In terms of offline classification accuracy and information transfer rate (Figure 6(a)), the LSP showed a higher classification and ITR after three trials compared with SSP. From Figure 6(b), the single-trial accuracy showed no significant difference between the two paradigms. The results indicate that the effect of skin friction on tactile BCI performance was based on a large number of trials for average, and the advantage of high friction became evident as the number of trials gradually increased. As for the online performance, the results listed in Table 2 indicate that the LSP achieved a significantly higher online classification accuracy and information transfer rate than the SSP (). Thus, the LSP achieved higher performance than the SSP, and it may be inferred that high skin friction can achieve a high tactile BCI performance. Tactile sensing is a complex sensation and different subjects have different sensitivity to the roughness of the contact [31]. Therefore, for some subjects with low sensitivity to roughness, such as S4, S6, and S9 (see Figure 6(b)), the difference between different fabrics may not be considerable.
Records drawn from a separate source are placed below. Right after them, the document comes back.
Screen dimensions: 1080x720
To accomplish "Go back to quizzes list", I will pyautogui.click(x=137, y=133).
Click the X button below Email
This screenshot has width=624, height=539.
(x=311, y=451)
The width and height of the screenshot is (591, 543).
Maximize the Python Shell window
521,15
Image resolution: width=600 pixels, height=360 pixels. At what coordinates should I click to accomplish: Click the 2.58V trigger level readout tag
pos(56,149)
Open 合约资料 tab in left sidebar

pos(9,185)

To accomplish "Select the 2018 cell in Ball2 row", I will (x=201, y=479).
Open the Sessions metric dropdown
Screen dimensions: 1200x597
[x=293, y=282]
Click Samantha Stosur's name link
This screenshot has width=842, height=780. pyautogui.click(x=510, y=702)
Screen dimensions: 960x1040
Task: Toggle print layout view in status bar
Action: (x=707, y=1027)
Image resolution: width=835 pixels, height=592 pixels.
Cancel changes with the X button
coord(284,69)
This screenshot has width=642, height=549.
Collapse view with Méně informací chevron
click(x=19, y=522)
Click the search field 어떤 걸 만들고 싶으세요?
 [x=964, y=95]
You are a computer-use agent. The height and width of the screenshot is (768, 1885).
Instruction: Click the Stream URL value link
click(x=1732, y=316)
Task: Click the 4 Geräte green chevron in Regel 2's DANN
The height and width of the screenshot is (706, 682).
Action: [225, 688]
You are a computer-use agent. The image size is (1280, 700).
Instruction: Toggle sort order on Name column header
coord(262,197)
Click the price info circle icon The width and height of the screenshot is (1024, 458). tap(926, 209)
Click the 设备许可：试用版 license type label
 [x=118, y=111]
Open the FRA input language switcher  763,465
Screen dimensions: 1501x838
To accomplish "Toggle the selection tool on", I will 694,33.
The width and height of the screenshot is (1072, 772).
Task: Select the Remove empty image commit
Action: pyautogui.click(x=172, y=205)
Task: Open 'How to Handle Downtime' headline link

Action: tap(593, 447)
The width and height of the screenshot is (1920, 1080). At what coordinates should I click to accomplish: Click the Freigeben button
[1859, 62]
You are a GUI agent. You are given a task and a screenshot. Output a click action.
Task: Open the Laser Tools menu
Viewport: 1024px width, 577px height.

Our findings confirm the correlation between the tactile BCI system and skin friction, which can be beneficial to studies on haptics, tactile stimulation materials, and bionic skin. However, several limitations existed in our research. Considering that only healthy subjects participated in our experiments, whether the same conclusion can be reached for the disabled is uncertain. Therefore, in future studies, we will further verify the effect of skin friction on patients, such as those with ALS, stroke, and disorders of consciousness.

5. Conclusions

In the present work, we explored the influence of different skin frictions on the tactile-based BCI system. The results demonstrate that the LSP yielded better classification accuracy and ITR compared with the SSP. The findings of the ERP analysis indicated that the P300 amplitude was affected by friction. High friction will lead to a large P300 amplitude. Future work should focus on the effect of other surface properties of stimulators, such as bumps and surface texture, on tactile BCI performance.

Data Availability

The data used to support the findings of this study are available from the corresponding author upon request.

Conflicts of Interest

The authors declare that there are no conflicts of interest regarding the publication of this paper.

Acknowledgments

This work was supported by the National Key Research and Development Program (2017YFB13003002). This work was also supported in part by a grant from National Natural Science Foundation of China (Grant nos. 61573142, 61773164, and 91420302), the Programme of Introducing Talents of Discipline to Universities (the 111 Project) (Grant B17017), and the “ShuGuang” project supported by Shanghai Municipal Education Commission and Shanghai Education Development Foundation (Grant 19SG25). This work was also supported by the Ministry of Education and Science of the Russian Federation (Grant 14.756.31.0001) and Polish National Science Center (UMO-2016/20/W/NZG/00354).